Collected data entries:
⁂
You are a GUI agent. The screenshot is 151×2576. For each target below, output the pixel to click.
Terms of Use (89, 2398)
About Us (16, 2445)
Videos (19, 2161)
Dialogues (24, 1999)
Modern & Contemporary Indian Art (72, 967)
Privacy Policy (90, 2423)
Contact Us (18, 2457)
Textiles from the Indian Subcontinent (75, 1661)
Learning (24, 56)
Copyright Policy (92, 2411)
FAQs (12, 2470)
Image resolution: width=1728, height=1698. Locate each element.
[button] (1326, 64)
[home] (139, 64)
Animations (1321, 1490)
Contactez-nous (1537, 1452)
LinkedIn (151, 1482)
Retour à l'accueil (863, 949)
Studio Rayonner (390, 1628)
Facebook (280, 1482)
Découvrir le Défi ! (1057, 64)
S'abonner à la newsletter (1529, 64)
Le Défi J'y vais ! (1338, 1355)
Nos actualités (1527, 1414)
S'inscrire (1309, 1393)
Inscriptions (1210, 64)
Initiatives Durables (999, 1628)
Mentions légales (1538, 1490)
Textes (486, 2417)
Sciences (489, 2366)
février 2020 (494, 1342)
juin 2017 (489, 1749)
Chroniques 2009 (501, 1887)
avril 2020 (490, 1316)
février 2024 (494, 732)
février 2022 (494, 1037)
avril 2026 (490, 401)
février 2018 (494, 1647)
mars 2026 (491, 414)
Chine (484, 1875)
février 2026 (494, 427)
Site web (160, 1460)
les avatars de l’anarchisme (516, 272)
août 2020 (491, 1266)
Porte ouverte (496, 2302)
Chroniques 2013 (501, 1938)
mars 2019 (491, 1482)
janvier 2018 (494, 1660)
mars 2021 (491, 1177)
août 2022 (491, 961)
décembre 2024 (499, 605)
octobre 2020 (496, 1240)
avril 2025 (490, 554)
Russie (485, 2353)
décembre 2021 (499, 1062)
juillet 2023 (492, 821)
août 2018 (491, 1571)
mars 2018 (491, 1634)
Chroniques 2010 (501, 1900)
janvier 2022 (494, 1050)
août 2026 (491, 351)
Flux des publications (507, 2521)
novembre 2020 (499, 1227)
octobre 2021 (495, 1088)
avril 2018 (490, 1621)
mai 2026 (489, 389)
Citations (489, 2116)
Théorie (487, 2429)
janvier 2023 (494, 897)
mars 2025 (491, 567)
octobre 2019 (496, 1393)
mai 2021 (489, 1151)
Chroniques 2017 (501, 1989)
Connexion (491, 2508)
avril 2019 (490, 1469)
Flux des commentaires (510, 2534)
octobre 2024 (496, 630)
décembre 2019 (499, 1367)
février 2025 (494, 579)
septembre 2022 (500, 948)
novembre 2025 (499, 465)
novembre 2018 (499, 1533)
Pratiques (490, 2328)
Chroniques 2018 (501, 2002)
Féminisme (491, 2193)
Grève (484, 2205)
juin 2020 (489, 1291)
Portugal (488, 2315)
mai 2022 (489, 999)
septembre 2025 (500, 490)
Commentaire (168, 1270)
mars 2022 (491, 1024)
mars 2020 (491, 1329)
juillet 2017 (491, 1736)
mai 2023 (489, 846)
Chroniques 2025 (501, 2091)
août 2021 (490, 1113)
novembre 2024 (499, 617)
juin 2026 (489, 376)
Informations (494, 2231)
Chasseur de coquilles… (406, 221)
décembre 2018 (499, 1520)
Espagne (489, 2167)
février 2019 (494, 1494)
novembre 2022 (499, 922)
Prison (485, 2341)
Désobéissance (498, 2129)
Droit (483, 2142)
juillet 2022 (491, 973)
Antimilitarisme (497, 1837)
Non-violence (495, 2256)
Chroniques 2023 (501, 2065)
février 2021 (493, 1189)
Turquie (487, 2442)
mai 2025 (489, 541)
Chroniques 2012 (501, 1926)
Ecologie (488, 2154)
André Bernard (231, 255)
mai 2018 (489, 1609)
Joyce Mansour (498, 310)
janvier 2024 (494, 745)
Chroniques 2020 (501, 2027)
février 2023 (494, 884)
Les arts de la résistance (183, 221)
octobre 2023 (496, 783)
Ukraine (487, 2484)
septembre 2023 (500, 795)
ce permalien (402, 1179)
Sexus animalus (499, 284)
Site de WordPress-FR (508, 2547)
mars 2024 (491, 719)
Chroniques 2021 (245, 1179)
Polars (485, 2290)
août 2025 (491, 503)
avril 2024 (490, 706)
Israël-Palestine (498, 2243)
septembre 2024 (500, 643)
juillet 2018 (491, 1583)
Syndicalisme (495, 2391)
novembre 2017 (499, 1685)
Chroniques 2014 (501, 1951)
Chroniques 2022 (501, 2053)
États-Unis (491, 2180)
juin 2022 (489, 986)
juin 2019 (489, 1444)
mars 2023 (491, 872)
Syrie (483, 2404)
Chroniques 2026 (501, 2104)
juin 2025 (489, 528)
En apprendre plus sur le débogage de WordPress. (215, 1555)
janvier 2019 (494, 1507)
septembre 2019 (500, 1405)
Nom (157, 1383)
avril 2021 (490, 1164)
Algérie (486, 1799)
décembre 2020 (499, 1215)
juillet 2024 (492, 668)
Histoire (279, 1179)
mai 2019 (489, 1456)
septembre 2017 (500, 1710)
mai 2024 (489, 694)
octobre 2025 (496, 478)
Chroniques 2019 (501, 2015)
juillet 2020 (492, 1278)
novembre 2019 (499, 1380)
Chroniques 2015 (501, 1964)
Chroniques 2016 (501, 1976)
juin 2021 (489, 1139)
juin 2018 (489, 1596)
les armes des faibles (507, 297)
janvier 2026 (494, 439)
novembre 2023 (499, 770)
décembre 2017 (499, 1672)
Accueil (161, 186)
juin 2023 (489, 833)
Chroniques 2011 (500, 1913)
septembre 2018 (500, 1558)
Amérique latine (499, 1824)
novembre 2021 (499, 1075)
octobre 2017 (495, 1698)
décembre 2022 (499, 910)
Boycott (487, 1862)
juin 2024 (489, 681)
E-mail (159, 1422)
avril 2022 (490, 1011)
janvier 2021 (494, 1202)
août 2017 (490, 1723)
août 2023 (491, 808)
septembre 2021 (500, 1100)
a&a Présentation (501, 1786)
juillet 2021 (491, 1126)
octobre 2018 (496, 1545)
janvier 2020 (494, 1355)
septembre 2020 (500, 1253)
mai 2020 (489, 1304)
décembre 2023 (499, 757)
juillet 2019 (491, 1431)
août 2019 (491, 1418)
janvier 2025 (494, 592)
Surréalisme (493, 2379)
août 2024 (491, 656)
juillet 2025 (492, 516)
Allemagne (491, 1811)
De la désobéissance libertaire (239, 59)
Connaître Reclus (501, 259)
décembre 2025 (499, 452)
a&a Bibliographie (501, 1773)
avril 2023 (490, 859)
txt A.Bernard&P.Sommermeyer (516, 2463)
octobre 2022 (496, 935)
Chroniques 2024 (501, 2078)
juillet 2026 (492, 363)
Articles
⁂
ACTION ITEM: Retype every line of the data above exactly.

RESPONSE BELOW:
You are a GUI agent. The screenshot is 151×2576. For each target below, output the pixel to click.
Terms of Use (89, 2398)
About Us (16, 2445)
Videos (19, 2161)
Dialogues (24, 1999)
Modern & Contemporary Indian Art (72, 967)
Privacy Policy (90, 2423)
Contact Us (18, 2457)
Textiles from the Indian Subcontinent (75, 1661)
Learning (24, 56)
Copyright Policy (92, 2411)
FAQs (12, 2470)
Image resolution: width=1728, height=1698. Locate each element.
[button] (1326, 64)
[home] (139, 64)
Animations (1321, 1490)
Contactez-nous (1537, 1452)
LinkedIn (151, 1482)
Retour à l'accueil (863, 949)
Studio Rayonner (390, 1628)
Facebook (280, 1482)
Découvrir le Défi ! (1057, 64)
S'abonner à la newsletter (1529, 64)
Le Défi J'y vais ! (1338, 1355)
Nos actualités (1527, 1414)
S'inscrire (1309, 1393)
Inscriptions (1210, 64)
Initiatives Durables (999, 1628)
Mentions légales (1538, 1490)
Textes (486, 2417)
Sciences (489, 2366)
février 2020 (494, 1342)
juin 2017 (489, 1749)
Chroniques 2009 (501, 1887)
avril 2020 (490, 1316)
février 2024 (494, 732)
février 2022 (494, 1037)
avril 2026 (490, 401)
février 2018 (494, 1647)
mars 2026 (491, 414)
Chine (484, 1875)
février 2026 (494, 427)
Site web (160, 1460)
les avatars de l’anarchisme (516, 272)
août 2020 (491, 1266)
Porte ouverte (496, 2302)
Chroniques 2013 (501, 1938)
mars 2019 (491, 1482)
janvier 2018 (494, 1660)
mars 2021 (491, 1177)
août 2022 (491, 961)
décembre 2024 (499, 605)
octobre 2020 (496, 1240)
avril 2025 (490, 554)
Russie (485, 2353)
décembre 2021 (499, 1062)
juillet 2023 (492, 821)
août 2018 (491, 1571)
mars 2018 (491, 1634)
Chroniques 2010 (501, 1900)
janvier 2022 (494, 1050)
août 2026 (491, 351)
Flux des publications (507, 2521)
novembre 2020 (499, 1227)
octobre 2021 (495, 1088)
avril 2018 (490, 1621)
mai 2026 (489, 389)
Citations (489, 2116)
Théorie (487, 2429)
janvier 2023 (494, 897)
mars 2025 (491, 567)
octobre 2019 (496, 1393)
mai 2021 (489, 1151)
Chroniques 2017 (501, 1989)
Connexion (491, 2508)
avril 2019 (490, 1469)
Flux des commentaires (510, 2534)
octobre 2024 (496, 630)
décembre 2019 (499, 1367)
février 2025 (494, 579)
septembre 2022 (500, 948)
novembre 2025 (499, 465)
novembre 2018 (499, 1533)
Pratiques (490, 2328)
Chroniques 2018 (501, 2002)
Féminisme (491, 2193)
Grève (484, 2205)
juin 2020 (489, 1291)
Portugal (488, 2315)
mai 2022 (489, 999)
septembre 2025 (500, 490)
Commentaire (168, 1270)
mars 2022 (491, 1024)
mars 2020 (491, 1329)
juillet 2017 (491, 1736)
mai 2023 (489, 846)
Chroniques 2025 (501, 2091)
août 2021 (490, 1113)
novembre 2024 (499, 617)
juin 2026 (489, 376)
Informations (494, 2231)
Chasseur de coquilles… (406, 221)
décembre 2018 (499, 1520)
Espagne (489, 2167)
février 2019 (494, 1494)
novembre 2022 (499, 922)
Prison (485, 2341)
Désobéissance (498, 2129)
Droit (483, 2142)
juillet 2022 (491, 973)
Antimilitarisme (497, 1837)
Non-violence (495, 2256)
Chroniques 2023 (501, 2065)
février 2021 (493, 1189)
Turquie (487, 2442)
mai 2025 (489, 541)
Chroniques 2012 (501, 1926)
Ecologie (488, 2154)
André Bernard (231, 255)
mai 2018 (489, 1609)
Joyce Mansour (498, 310)
janvier 2024 (494, 745)
Chroniques 2020 (501, 2027)
février 2023 (494, 884)
Les arts de la résistance (183, 221)
octobre 2023 (496, 783)
Ukraine (487, 2484)
septembre 2023 (500, 795)
ce permalien (402, 1179)
Sexus animalus (499, 284)
Site de WordPress-FR (508, 2547)
mars 2024 (491, 719)
Chroniques 2021 (245, 1179)
Polars (485, 2290)
août 2025 (491, 503)
avril 2024 (490, 706)
Israël-Palestine (498, 2243)
septembre 2024 (500, 643)
juillet 2018 (491, 1583)
Syndicalisme (495, 2391)
novembre 2017 (499, 1685)
Chroniques 2014 (501, 1951)
Chroniques 2022 (501, 2053)
États-Unis (491, 2180)
juin 2022 (489, 986)
juin 2019 (489, 1444)
mars 2023 (491, 872)
Syrie (483, 2404)
Chroniques 2026 (501, 2104)
juin 2025 (489, 528)
En apprendre plus sur le débogage de WordPress. (215, 1555)
janvier 2019 (494, 1507)
septembre 2019 (500, 1405)
Nom (157, 1383)
avril 2021 (490, 1164)
Algérie (486, 1799)
décembre 2020 (499, 1215)
juillet 2024 (492, 668)
Histoire (279, 1179)
mai 2019 (489, 1456)
septembre 2017 (500, 1710)
mai 2024 (489, 694)
octobre 2025 (496, 478)
Chroniques 2019 (501, 2015)
juillet 2020 (492, 1278)
novembre 2019 (499, 1380)
Chroniques 2015 (501, 1964)
Chroniques 2016 (501, 1976)
juin 2021 (489, 1139)
juin 2018 (489, 1596)
les armes des faibles (507, 297)
janvier 2026 (494, 439)
novembre 2023 (499, 770)
décembre 2017 (499, 1672)
Accueil (161, 186)
juin 2023 (489, 833)
Chroniques 2011 (500, 1913)
septembre 2018 (500, 1558)
Amérique latine (499, 1824)
novembre 2021 (499, 1075)
octobre 2017 (495, 1698)
décembre 2022 (499, 910)
Boycott (487, 1862)
juin 2024 (489, 681)
E-mail (159, 1422)
avril 2022 (490, 1011)
janvier 2021 (494, 1202)
août 2017 (490, 1723)
août 2023 (491, 808)
septembre 2021 (500, 1100)
a&a Présentation (501, 1786)
juillet 2021 (491, 1126)
octobre 2018 (496, 1545)
janvier 2020 (494, 1355)
septembre 2020 (500, 1253)
mai 2020 (489, 1304)
décembre 2023 (499, 757)
juillet 2019 (491, 1431)
août 2019 (491, 1418)
janvier 2025 (494, 592)
Surréalisme (493, 2379)
août 2024 (491, 656)
juillet 2025 (492, 516)
Allemagne (491, 1811)
De la désobéissance libertaire (239, 59)
Connaître Reclus (501, 259)
décembre 2025 (499, 452)
a&a Bibliographie (501, 1773)
avril 2023 (490, 859)
txt A.Bernard&P.Sommermeyer (516, 2463)
octobre 2022 (496, 935)
Chroniques 2024 (501, 2078)
juillet 2026 (492, 363)
Articles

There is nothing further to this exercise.